(모음에서 가져온 자료)
--- --- ---
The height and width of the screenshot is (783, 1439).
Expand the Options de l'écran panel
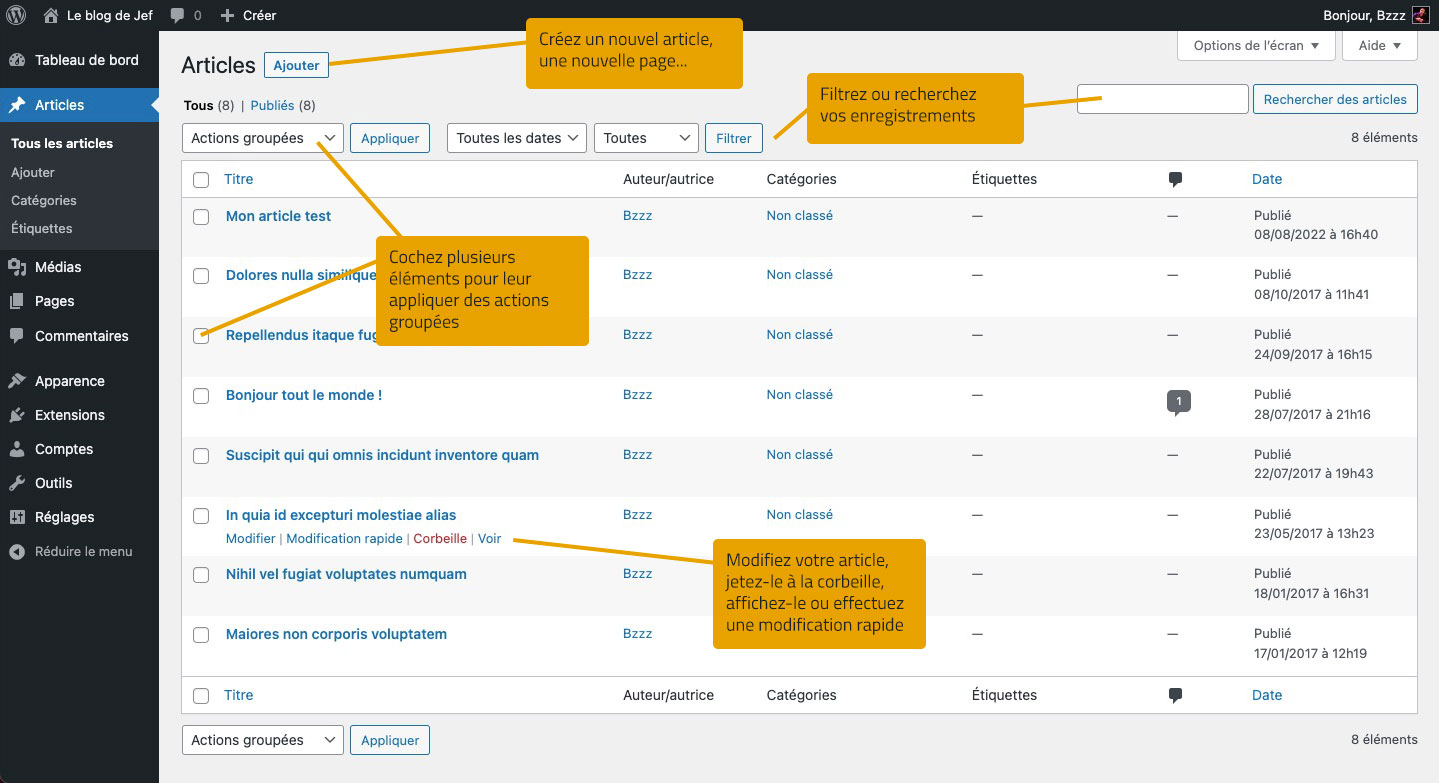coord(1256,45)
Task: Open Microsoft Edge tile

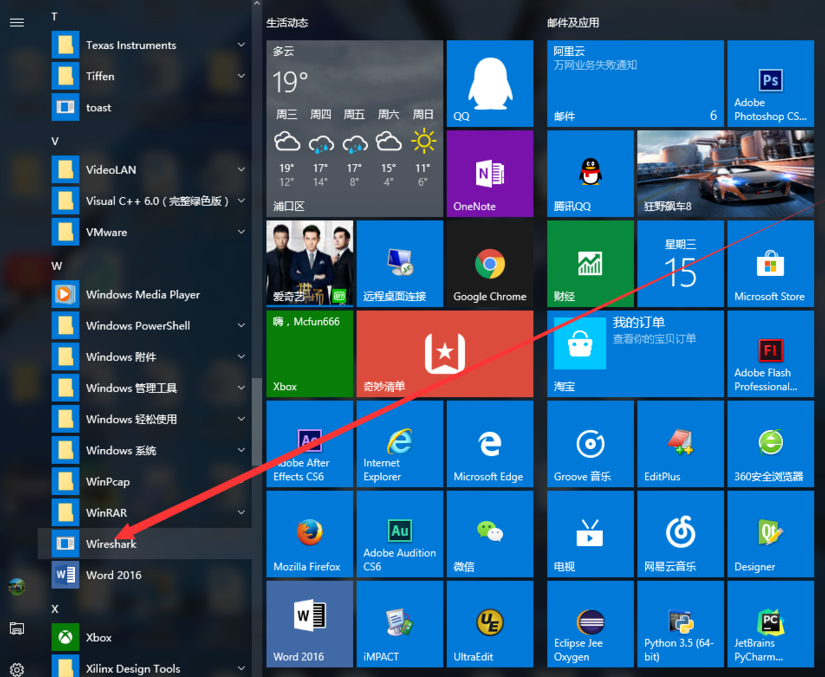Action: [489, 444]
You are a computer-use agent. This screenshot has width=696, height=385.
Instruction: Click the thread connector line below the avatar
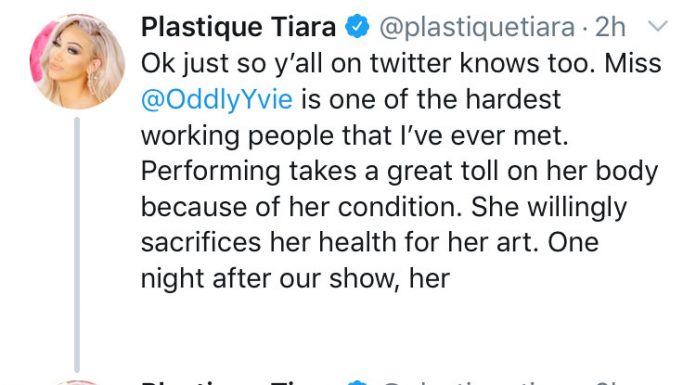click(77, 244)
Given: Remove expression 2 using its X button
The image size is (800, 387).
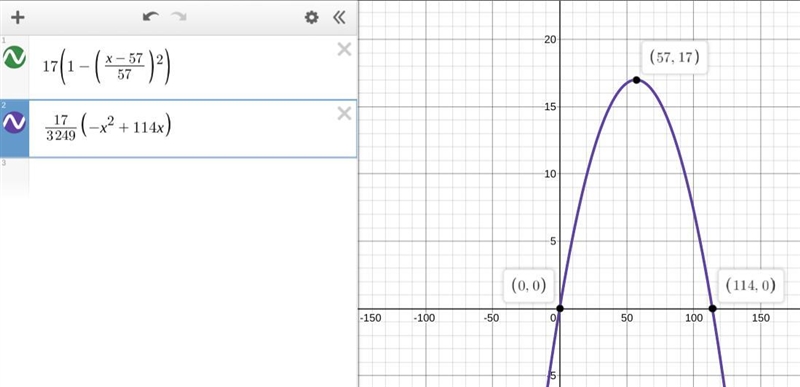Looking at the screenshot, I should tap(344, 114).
--- --- ---
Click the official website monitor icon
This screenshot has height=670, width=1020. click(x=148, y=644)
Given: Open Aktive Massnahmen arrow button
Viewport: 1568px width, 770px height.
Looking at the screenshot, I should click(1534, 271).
--- --- ---
- **주어진 문제**
"Given: Remove expression 2 using its X button" 문구가 있는 줄에서 시작해 "Looking at the screenshot, I should tap(344, 114)." 문구가 있는 줄까지 자료를 수정하세요. "Remove" 대신 "Delete" 표현을 넣고 나머지는 그대로 두되, 그림은 답에서 빼 주세요.

- **결과**
Given: Delete expression 2 using its X button
The image size is (800, 387).
Looking at the screenshot, I should tap(344, 114).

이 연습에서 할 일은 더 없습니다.